- **Data in this exercise**
== == ==
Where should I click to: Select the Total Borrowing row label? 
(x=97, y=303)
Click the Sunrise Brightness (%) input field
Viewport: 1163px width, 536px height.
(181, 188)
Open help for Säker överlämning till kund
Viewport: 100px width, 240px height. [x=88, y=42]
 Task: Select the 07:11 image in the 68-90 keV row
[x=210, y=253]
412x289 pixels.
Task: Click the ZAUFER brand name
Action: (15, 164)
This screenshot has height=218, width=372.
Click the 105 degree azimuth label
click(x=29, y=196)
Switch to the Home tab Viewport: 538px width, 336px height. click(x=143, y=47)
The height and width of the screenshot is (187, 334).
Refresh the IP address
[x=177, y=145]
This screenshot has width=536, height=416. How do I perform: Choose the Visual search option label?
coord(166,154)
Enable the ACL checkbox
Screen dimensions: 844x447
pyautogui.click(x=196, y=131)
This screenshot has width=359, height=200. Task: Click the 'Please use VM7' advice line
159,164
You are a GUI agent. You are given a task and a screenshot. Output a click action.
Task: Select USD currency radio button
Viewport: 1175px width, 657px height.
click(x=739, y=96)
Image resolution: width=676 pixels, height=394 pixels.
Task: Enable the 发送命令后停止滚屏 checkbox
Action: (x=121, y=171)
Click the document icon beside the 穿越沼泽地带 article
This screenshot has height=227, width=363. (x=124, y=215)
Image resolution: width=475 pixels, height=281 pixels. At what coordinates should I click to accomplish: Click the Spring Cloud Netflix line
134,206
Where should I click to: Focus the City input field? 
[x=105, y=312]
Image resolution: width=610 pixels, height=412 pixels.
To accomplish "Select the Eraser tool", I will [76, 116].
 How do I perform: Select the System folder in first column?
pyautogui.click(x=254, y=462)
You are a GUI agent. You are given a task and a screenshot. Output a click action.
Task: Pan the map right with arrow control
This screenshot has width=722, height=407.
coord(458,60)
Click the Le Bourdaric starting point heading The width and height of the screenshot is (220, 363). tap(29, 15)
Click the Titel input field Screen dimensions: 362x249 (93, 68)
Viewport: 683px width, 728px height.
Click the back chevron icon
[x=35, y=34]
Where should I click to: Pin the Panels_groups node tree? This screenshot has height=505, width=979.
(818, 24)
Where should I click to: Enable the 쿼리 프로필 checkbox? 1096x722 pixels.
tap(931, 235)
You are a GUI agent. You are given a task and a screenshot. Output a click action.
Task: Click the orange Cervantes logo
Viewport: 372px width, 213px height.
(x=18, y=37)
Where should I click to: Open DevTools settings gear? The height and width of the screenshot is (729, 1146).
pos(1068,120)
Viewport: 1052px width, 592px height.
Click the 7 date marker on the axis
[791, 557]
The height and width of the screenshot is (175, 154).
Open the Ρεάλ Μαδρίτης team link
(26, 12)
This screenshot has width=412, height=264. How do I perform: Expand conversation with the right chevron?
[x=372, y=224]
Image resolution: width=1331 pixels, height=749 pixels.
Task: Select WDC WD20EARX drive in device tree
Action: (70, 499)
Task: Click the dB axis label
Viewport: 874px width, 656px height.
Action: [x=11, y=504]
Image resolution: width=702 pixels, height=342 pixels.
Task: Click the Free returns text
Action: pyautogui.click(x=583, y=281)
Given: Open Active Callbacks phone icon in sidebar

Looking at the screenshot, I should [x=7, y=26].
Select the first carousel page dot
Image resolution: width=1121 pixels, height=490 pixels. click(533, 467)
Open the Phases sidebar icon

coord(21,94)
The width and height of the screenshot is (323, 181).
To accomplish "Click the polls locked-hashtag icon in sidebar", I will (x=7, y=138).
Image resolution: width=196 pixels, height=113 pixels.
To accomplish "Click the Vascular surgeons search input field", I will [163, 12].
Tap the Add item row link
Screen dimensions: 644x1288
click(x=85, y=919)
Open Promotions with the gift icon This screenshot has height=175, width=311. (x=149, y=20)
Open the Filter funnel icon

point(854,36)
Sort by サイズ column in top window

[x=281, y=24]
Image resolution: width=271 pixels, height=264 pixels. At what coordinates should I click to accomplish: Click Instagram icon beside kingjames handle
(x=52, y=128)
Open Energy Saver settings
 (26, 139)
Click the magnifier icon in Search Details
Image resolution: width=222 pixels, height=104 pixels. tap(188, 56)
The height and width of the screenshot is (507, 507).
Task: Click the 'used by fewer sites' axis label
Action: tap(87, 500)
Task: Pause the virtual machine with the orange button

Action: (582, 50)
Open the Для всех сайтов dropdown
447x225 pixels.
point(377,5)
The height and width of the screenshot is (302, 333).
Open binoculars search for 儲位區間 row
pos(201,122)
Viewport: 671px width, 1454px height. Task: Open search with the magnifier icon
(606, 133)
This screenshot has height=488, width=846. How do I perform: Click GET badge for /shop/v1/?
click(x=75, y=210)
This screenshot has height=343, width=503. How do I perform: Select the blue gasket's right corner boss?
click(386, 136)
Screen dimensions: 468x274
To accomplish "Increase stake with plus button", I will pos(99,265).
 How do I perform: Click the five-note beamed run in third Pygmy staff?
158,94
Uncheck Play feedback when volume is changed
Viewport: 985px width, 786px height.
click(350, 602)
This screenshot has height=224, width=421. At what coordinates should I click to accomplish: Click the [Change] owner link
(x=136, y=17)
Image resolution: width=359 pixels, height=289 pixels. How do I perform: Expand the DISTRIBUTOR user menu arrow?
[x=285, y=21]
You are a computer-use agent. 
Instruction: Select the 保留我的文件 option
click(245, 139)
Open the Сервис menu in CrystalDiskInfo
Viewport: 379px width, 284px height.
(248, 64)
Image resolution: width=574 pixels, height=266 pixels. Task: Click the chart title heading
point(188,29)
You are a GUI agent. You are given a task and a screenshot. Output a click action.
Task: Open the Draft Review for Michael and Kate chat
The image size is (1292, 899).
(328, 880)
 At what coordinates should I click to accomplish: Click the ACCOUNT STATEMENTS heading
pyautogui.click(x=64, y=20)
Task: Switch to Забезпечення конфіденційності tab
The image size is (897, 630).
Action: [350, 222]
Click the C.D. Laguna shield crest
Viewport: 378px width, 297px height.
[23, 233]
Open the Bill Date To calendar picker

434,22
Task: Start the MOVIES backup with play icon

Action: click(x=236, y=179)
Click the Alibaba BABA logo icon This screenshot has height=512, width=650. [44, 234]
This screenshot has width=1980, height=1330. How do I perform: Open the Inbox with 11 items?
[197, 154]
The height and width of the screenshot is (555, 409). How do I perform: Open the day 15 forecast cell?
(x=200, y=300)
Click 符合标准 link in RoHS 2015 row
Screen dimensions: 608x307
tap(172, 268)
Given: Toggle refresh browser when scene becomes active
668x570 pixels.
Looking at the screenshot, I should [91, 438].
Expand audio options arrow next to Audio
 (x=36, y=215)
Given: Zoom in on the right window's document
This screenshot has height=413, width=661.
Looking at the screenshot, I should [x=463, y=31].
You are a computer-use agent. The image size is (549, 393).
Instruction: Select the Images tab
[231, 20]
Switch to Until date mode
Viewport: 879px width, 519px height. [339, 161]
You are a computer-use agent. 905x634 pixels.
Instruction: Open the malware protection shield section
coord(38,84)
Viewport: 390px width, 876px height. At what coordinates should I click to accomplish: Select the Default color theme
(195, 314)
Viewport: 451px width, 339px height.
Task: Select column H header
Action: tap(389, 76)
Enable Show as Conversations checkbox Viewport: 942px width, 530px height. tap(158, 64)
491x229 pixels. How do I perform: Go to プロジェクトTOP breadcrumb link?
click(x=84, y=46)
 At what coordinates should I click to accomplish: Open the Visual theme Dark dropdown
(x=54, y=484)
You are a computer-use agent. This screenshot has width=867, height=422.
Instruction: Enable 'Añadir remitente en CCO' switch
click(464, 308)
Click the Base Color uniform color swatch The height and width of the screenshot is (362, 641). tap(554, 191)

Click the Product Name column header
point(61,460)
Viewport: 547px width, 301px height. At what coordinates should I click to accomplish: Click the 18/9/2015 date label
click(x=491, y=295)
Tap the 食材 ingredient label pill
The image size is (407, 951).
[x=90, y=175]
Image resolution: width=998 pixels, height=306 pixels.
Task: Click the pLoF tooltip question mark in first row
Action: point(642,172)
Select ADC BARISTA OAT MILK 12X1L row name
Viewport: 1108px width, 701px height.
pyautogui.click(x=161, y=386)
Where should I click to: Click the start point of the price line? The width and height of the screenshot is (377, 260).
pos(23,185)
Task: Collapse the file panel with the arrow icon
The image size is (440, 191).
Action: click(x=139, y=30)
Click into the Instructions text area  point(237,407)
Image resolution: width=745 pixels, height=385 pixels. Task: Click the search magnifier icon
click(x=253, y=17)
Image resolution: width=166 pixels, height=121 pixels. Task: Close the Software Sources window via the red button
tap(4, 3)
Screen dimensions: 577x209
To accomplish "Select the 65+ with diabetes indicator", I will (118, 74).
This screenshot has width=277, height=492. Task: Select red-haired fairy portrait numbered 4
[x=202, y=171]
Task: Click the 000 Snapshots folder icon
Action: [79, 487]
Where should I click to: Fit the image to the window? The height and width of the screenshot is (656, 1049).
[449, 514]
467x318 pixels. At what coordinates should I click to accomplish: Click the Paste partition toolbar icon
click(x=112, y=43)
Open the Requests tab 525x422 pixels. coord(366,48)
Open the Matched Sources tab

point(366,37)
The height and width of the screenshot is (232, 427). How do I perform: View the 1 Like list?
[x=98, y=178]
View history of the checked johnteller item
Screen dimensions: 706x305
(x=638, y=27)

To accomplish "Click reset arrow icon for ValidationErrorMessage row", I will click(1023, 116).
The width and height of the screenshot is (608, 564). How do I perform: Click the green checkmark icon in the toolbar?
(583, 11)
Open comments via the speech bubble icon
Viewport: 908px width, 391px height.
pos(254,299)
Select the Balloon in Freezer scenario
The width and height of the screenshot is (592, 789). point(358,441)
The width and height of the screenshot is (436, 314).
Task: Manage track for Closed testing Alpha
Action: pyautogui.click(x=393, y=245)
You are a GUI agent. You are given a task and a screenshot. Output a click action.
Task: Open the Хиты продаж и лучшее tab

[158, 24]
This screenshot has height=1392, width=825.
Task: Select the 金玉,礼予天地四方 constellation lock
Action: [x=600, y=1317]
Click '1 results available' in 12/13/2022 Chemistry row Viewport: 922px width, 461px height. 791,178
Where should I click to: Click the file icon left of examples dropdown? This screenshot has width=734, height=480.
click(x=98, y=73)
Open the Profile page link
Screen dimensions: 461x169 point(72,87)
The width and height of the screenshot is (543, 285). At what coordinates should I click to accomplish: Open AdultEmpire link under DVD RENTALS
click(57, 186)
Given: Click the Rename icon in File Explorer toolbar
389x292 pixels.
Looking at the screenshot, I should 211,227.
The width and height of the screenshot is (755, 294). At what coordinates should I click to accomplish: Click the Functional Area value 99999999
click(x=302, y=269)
== == ==
- **Problem to solve**
Of the lines above, extract only those from the line with "Click the Titel" to the line with "Image resolution: width=196", both included, exactly as written.

- **Task response**
Click the Titel input field Screen dimensions: 362x249 (93, 68)
Viewport: 683px width, 728px height.
Click the back chevron icon
[x=35, y=34]
Where should I click to: Pin the Panels_groups node tree? This screenshot has height=505, width=979.
(818, 24)
Where should I click to: Enable the 쿼리 프로필 checkbox? 1096x722 pixels.
tap(931, 235)
You are a GUI agent. You are given a task and a screenshot. Output a click action.
Task: Click the orange Cervantes logo
Viewport: 372px width, 213px height.
(x=18, y=37)
Where should I click to: Open DevTools settings gear? The height and width of the screenshot is (729, 1146).
pos(1068,120)
Viewport: 1052px width, 592px height.
Click the 7 date marker on the axis
[791, 557]
The height and width of the screenshot is (175, 154).
Open the Ρεάλ Μαδρίτης team link
(26, 12)
This screenshot has width=412, height=264. How do I perform: Expand conversation with the right chevron?
[x=372, y=224]
Image resolution: width=1331 pixels, height=749 pixels.
Task: Select WDC WD20EARX drive in device tree
Action: (70, 499)
Task: Click the dB axis label
Viewport: 874px width, 656px height.
Action: [x=11, y=504]
Image resolution: width=702 pixels, height=342 pixels.
Task: Click the Free returns text
Action: pyautogui.click(x=583, y=281)
Given: Open Active Callbacks phone icon in sidebar

Looking at the screenshot, I should [x=7, y=26].
Select the first carousel page dot
Image resolution: width=1121 pixels, height=490 pixels. click(533, 467)
Open the Phases sidebar icon

coord(21,94)
The width and height of the screenshot is (323, 181).
To accomplish "Click the polls locked-hashtag icon in sidebar", I will (x=7, y=138).
Image resolution: width=196 pixels, height=113 pixels.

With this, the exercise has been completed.